Parallèlement à ces dispositions réglementaires qui mettent à mal leurs complémentaires santé, les fonctionnaires d’autorité qu’elles protègent ont vu augmenter de manière exponentielle les risques auxquels ils sont exposés, dans une société de plus en plus violente où leur activité professionnelle est source de danger croissant sur le plan physique, comme sur le plan psychologique, juridique ou médiatique.

Face aux attaques terroristes, à une délinquance et à des manifestations de plus en plus violentes, les membres de la communauté Sécurité-Défense intègrent le risque de blessures, d’invalidité ou de mort, qui fait dorénavant partie intégrante de leur quotidien, ce qui les fragilise sur le plan psychologique. Cette fragilité psychologique est accentuée par une insécurité juridique liée à leurs interventions et à leur mise en cause quasi systématique par des groupes de pression politisés, qui les diffament sur les réseaux sociaux et dans les médias, nuisant gravement à leur vie familiale. Ces violences physiques et psychiques vis-à-vis des forces de l’ordre conduisent un nombre d’entre eux toujours croissant à commettre l’irréparable en mettant fin à leurs jours.

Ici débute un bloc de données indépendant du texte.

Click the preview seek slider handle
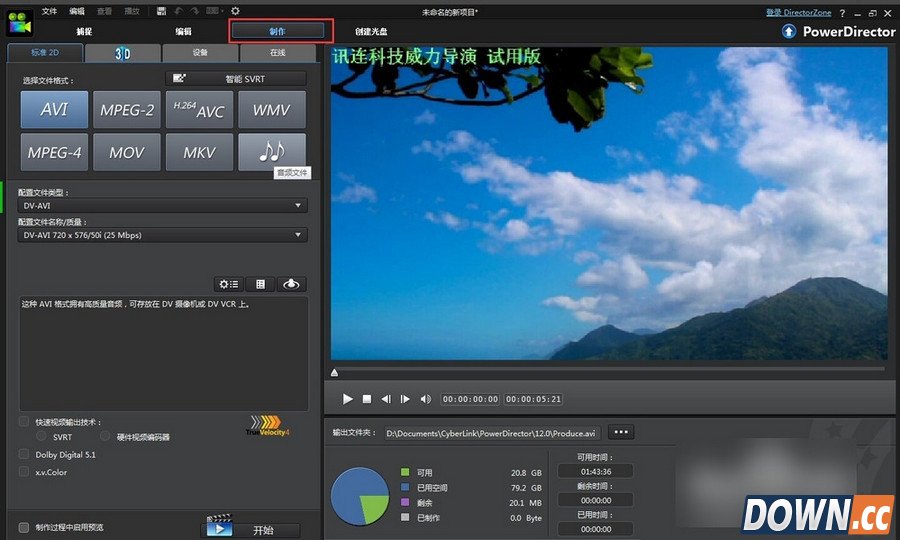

Face à cette détresse des forces de sécurité, leurs mutuelles se doivent de se réinventer, en sortant du strict cadre de leurs prestations santé et complément de traitement.

La MGP s’y emploie, en créant par exemple un service de soutien psychologique en ligne gratuit, assuré par des psychologues cliniciens, ou bien une allocation opérations de police versée à ses adhérents hospitalisés suite à une intervention de police, ou encore en créant une prestation déménagement d’urgence apportant une aide aux membres des forces de sécurité contraints de changer de domicile suite à des menaces pour leur intégrité physique ou celle de leur famille. Elle fut également précurseur dans la création de journées de prévention santé (prévention des troubles musculo-squelettiques, nutrition, dépistage du diabète et de l’hypertension…) qu’elle finance et organise sur des sites policiers et préfectoraux, en rapport étroit avec le ministère de l’Intérieur.

Une action sociale de haut niveau et la prise en charge des problématiques des membres de force de sécurité dans leur globalité, seront probablement les éléments différenciants qui permettront de renforcer la Protection sociale de la communauté Sécurité-Défense.